TEXT SECTION:
────────────────

I literally just wrote an essay about this.
You can start with whatever prior you want. The point of being a good Bayesian is updating your prior when you get new information. What information about current ML state of the art caused you to update this way?
The people taking this “seriously” don’t seem to be doing a better job than the rest of us.
Again, I’m begging you to actually learn something about the current state of the art instead of making claims!
C’mon! You’re telling me that you have a specific list of capabilities that you know a “surviving civilization” would be developing and you chose to write this post instead of a detailed explanation of each and every one of those capabilities?
This doesn’t seem true to me, at least if we’re restricting it to those arguments made by people who’ve actually thought about the issue more than the average Twitter poster. The concern has always been with AGI systems which are superhuman across a broad range of capabilities, specifically including those which are necessary for achieving difficult goals over long time horizons.
From Rob’s first footnote:
But aside from that, how is the claim generic or meaningless? To the contrary, it seems quite specific to me—it’s pointing out specific reasons why a plan that wasn’t very narrowly optimized for human survival & flourishing would, by default, not include those things in the world it produced.
The task of predicting the next token does not seem like it would lead to cognition that resembles “very smart humans thinking smart-human-shaped thoughts”.
This doesn’t seem to engage at all with the actual details laid out for that point.
I don’t see any update being described in the text you quote, but of course there’s relevant detail described later in that point, which, idk, if you’d read it, I sort of assume you’d have mentioned it?
Is this supposed to be an argument?
I read your post and it does not describe a way for us to “directly design desirable features” in our current ML paradigm. I think “current ML is very opaque” is a very accurate summary of our understanding of how current ML systems perform complicated cognitive tasks. (We’ve gotten about as far as figuring out how a toy network performs modular addition.)
How familiar are you with loras, textual inversion, latent space translations and the like? Because these are all techniques invented within the last year that allow us to directly add (or subtract) features from neural networks in a way that is very easy and natural for humans to work with. Want to teach your AI what “modern Disney style” animation looks like? Sounds like a horribly abstract and complicated concept, but we can now explain to an AI what it means in a process that takes <1hr, a few megabytes of storage, and an can be reused across a wide variety of neural networks. This paper in particular is fantastic because it allows you to define “beauty” in terms of “I don’t know what it is, but I know it when I see it” and turn it into a concrete representation.
That does indeed seem like some progress, though note that it does not really let us answer questions like “what algorithm is this NN performing that lets it do whatever it’s doing”, to a degree of understanding sufficient to implement that algorithm directly (or even a simpler, approximated version, which is still meaningfully better than what the previous state-of-the-art was, if restricted to “hand-written code” rather than an ML model).
I think that to the extent we need to answer “what algorithm?” style questions, we will do it with techniques like this one where we just have the AI write code.
But I don’t think “what algorithm?” is a meaningful question to ask regarding “Modern Disney Style”, the question is too abstract to have a clean-cut definition in terms of human-readable code. It’s sufficient that we can define and use it given a handful of exemplars in a way that intuitively agrees with humans perception of what those words should mean.

────────────────

DATA BLOCK:
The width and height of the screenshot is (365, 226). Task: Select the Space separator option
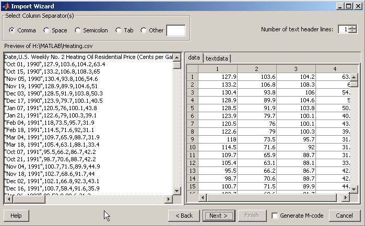coord(46,30)
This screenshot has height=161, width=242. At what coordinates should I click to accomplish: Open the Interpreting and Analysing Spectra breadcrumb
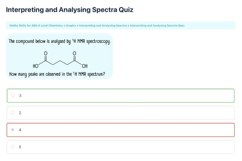[103, 26]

────────────────

WORK ITEM: Name every technique that the forum thread describes as invented within the last year for directly adding or subtracting features from neural networks.

YOUR RESPONSE:
- loras
- textual inversion
- latent space translations